The Problem

Inaccessible design results in everyday activities being difficult or impossible, thus reducing quality of life for millions of people affected by disability.

 

Why This Problem Exists

1. The diversity of functional needs of the disability community isn’t comprehensively understood by most design professionals.

2. The people who have in-depth knowledge about disability (i.e., health professionals and people with personal experience with disability) are rarely involved with design.

3. No one has really explored what’s possible when design professionals, health professionals, and people with life experience with disability collaborate.

The Market Perception

Universal design is perceived as specialized, even though it’s useful for everyone. For people with disabilities, its main benefit is independence. For people not affected by disability, its main benefit is convenience.

Universal design is a tough sell to the mainstream when there’s prominent benefit to the disability community. The misperception is that “universal design is for those other people, but not people like me.”

The Stigma of Disability

Disability, as associated with health problems, is part of the human experience, yet our pride creates a sense of denial about it being something that affects us personally until there’s no way it can be denied.

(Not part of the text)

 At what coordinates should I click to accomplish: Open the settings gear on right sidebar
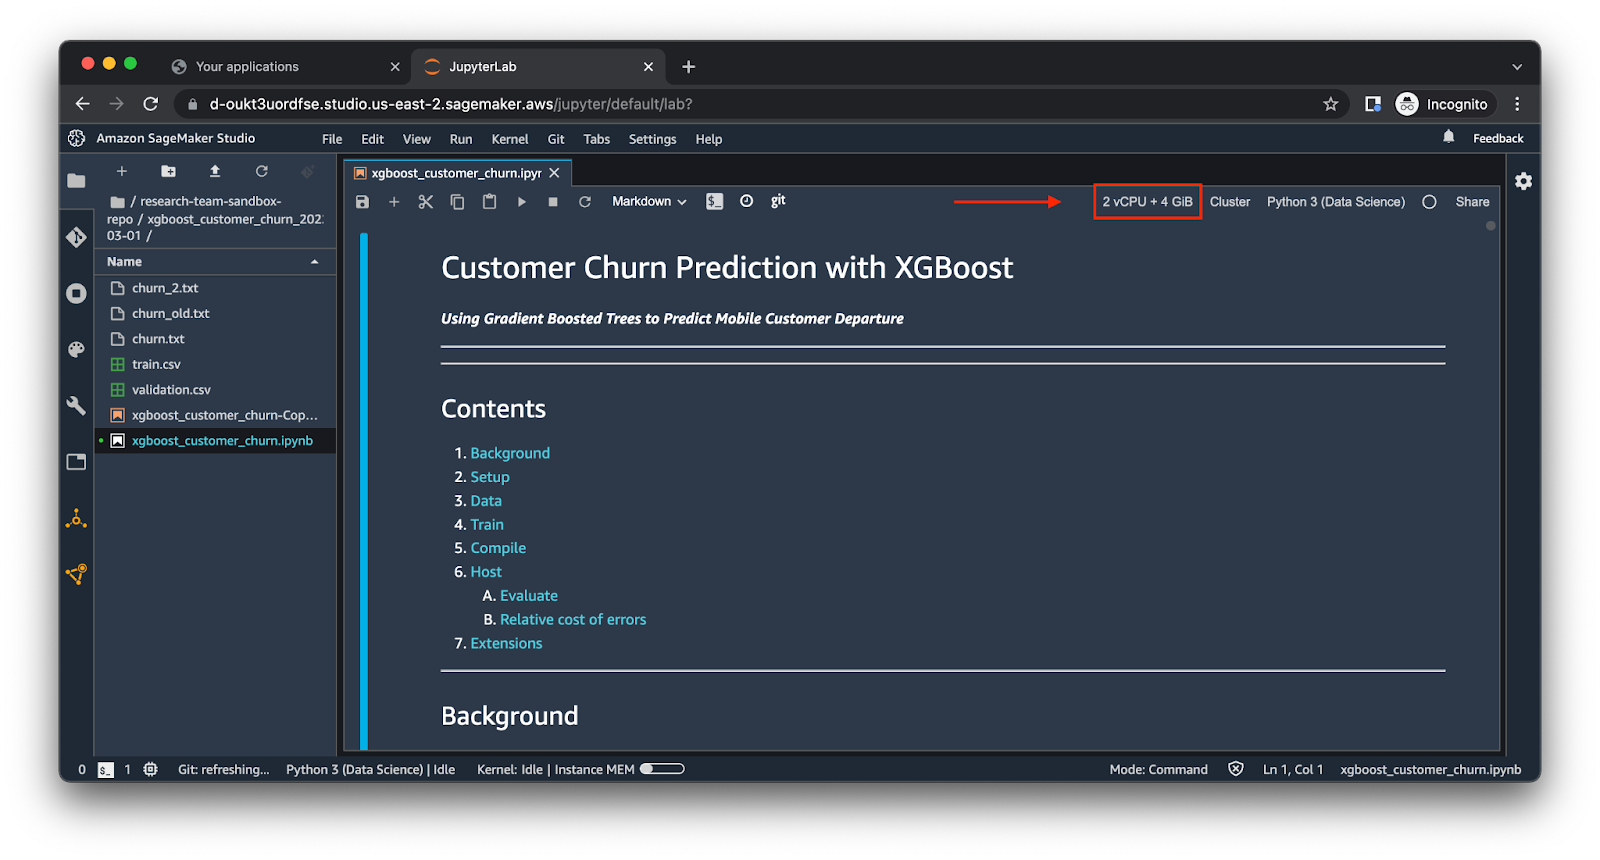click(1523, 181)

Disability, as a design problem
that results from a mismatch between features of a person’s body and features of the society in which he or she lives (as defined by the World Health Organization), isn’t well understood by those who have different experiences than others.

In order to develop a sense of care for people affected by disability, which leads to an understanding of their equal value in our society, and thus the importance of universal design, we must first overcome our own ignorance about disability, and then get over the subsequent feelings of pity. Only then will we be able to move into meaningful action of creating inclusive design solutions.